An unspecified incident on September 26 has disrupted operations at Equatorial Guinea’s LNG plant.
Marathon Oil confirmed the problem to Energy Voice. An incident at the Alba gas processing facility occurred on September 26.
“Our initial priority was ensuring the safety of all personnel, and we are now focused on investigating the cause of the incident,” a representative said.
“Partial operations have been maintained but Alba Plant is unable to process wet gas until normal operations resume.”
A delegation from the Ministry of Mines and Hydrocarbons visited the site on October 6, according to Equatorial Guinea’s official news agency. The director general of hydrocarbons Robustiano Eyegue Mangue led the ministry group.
The ministry expects the plant to return to normal operations on October 20.
The news agency did not reveal what the problem was. However, it said, it expected that the operator would have imported a crane to lift the “affected structure” by October 20. It also plans to bring another crane from Bata, on Equatorial Guinea’s mainland.
Squeeze
Ship tracking data suggests no LNG cargoes have loaded since September 25.
Marathon exports LNG from the Equatorial Guinea plant under a contract linked to Henry Hub, which will run until 2023. The US benchmark has been low for some years but recent global demand has pulled up Henry Hub, which has traded near $6 per mmBtu this week.
Marathon has certain domestic supply commitments.

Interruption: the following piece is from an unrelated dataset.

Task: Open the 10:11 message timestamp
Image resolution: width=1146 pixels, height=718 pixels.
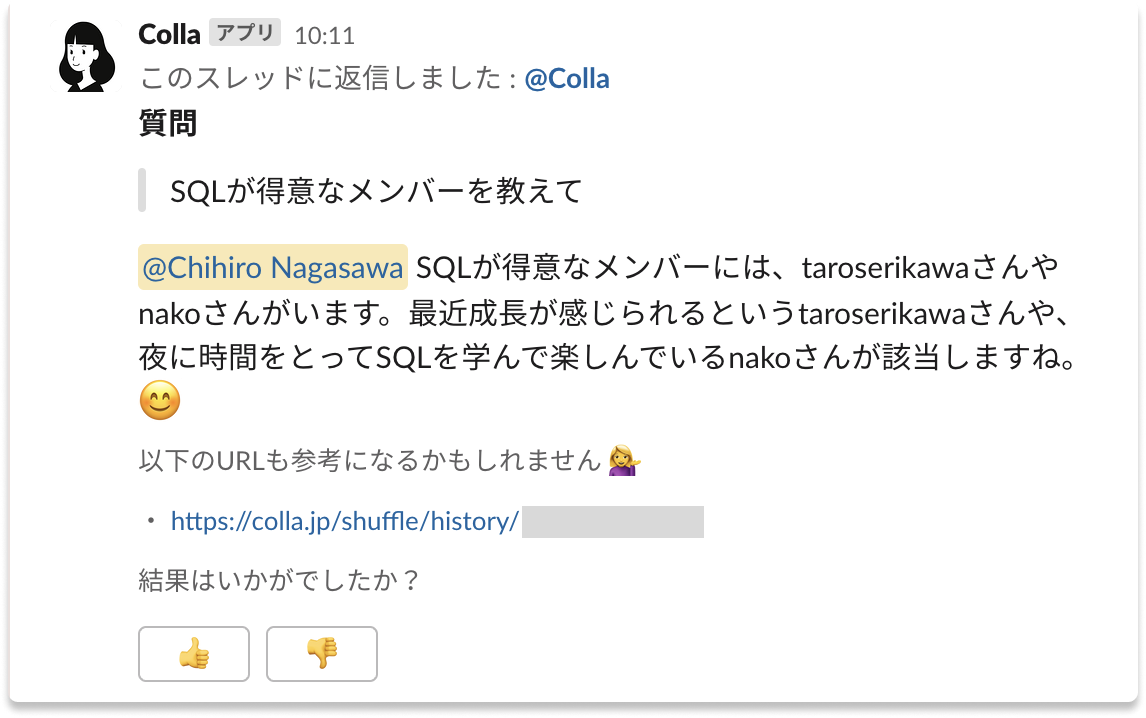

It will work to ensure butane supplies continue despite the disruption.
Marathon has a 52% stake in the Alba Plant, an onshore LPG processing plant on Bioko Island. This processes gas from the Alba field, extracting liquids from the gas stream.
The company also has a 60% stake in EGHoldings, which operates the 3.7 million tonne per year LNG plant. It sold around 3mn tonnes of LNG in 2020.
It secured additional gas volumes under the Alen backfill project. Companies connected a pipeline from the Alen field to the processing site in February this year, providing more supplies for the LNG plant.
Equatorial Guinea has said it expects to earn $1.5 billion from the Alen backfill project over seven years, while the total revenue would be $4.5bn.